Tandis que certaines personnes sont disposées à accorder le bénéfice du doute dans des situations où certains s’engagent dans le travail du sexe à cause de la pauvreté, la majeure partie de la société n’est pas du tout prête à faire de même pour des situations où l’on pratique le commerce du sexe pour le plaisir. On nous apprend dès le bas âge à traiter l’acte sexuel comme un acte sacré, intime et personnel. Le fait de traiter le sexe comme une marchandise qu’on peut vendre relève donc de l’hérésie.

Il est particulièrement intéressant de constater que, même si cette transaction implique deux parties, dans le cas des hétérosexuels — un homme et une femme —, la honte qui est associée à l’acte repose presque exclusivement sur la femme. En effet, il est tellement facile d’associer le travail du sexe avec les femmes que qualifier une femme de prostituée au cours d’une altercation est l’une des attaques les plus courantes dans le monde entier.

Même lorsque certaines personnes abordent en écrit le travail du sexe comme un problème social, le langage employé est souvent pharisaïque et tendancieux.

Des zones d’ombre

Toute activité sexuelle comporte le risque de contracter une maladie. Oui, on peut attraper une IST dans une relation monogame, mais le risque d’une infection est évidemment plus élevé quand on a plusieurs partenaires sexuels. Nombre de travailleurs du sexe subissent des menaces et des violences physiques aux mains des clients. Même lorsque certaines personnes abordent en écrit le travail du sexe comme un problème social, le langage employé est souvent pharisaïque et tendancieux.

Il est donc assez difficile pour les jeunes filles et les femmes de sortir de l’ombre et de partager leur histoire. Le simple effort fourni par ces femmes âgées en faisant un « coming out » à travers des vidéos et des interviews indique qu’elles voudraient partager leur version de l’histoire. Elles veulent de l’aide, s’il y en a. Et celles qui pratiquent ce métier par plaisir veulent juste qu’on les laisse en paix.

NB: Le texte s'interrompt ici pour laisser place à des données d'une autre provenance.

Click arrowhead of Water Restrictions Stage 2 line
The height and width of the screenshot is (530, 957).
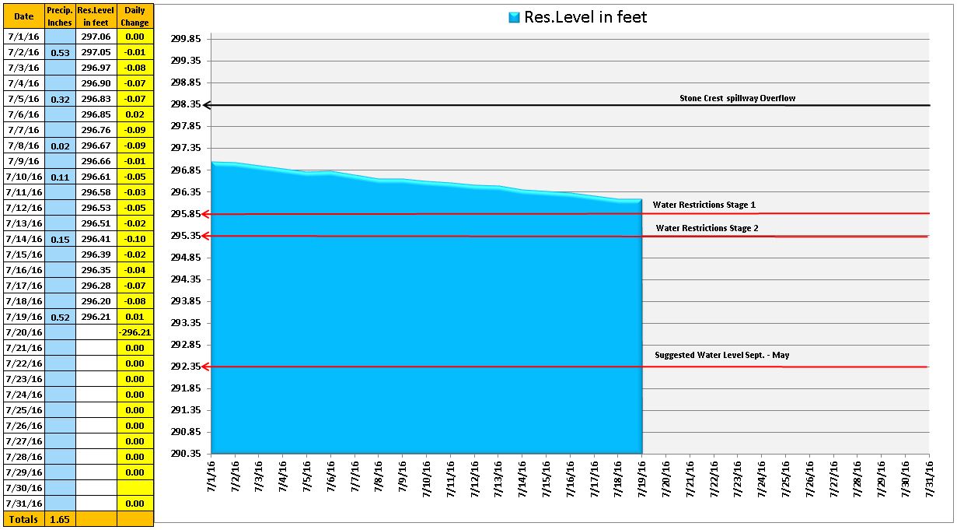tap(208, 236)
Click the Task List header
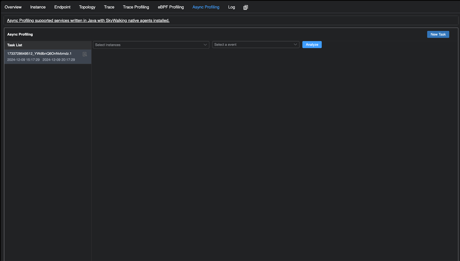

Nous vivons dans un monde de l’économie libérale (comprendre « capitaliste »). Ce fait à lui tout seul légitime l’échange de services sexuels contre de l’argent. Cependant, nous continuons de percevoir le travail du sexe comme le symptôme d’une indigence morale, faisant preuve d’une compassion et d’une compréhension sélectives à l’endroit des victimes de la persécution. La plupart d’entre nous aiment beaucoup leurs grands-mères et ne peuvent pas imaginer ces dernières contraintes de recourir à ce que nous qualifierions de « mesure désespérée » afin de survivre. Qu’à cela ne tienne, il ne faudrait pas attendre que des « mémés » s’engagent dans ce métier pour commencer à faire preuve de compassion pour les personnes qui exercent dans le domaine.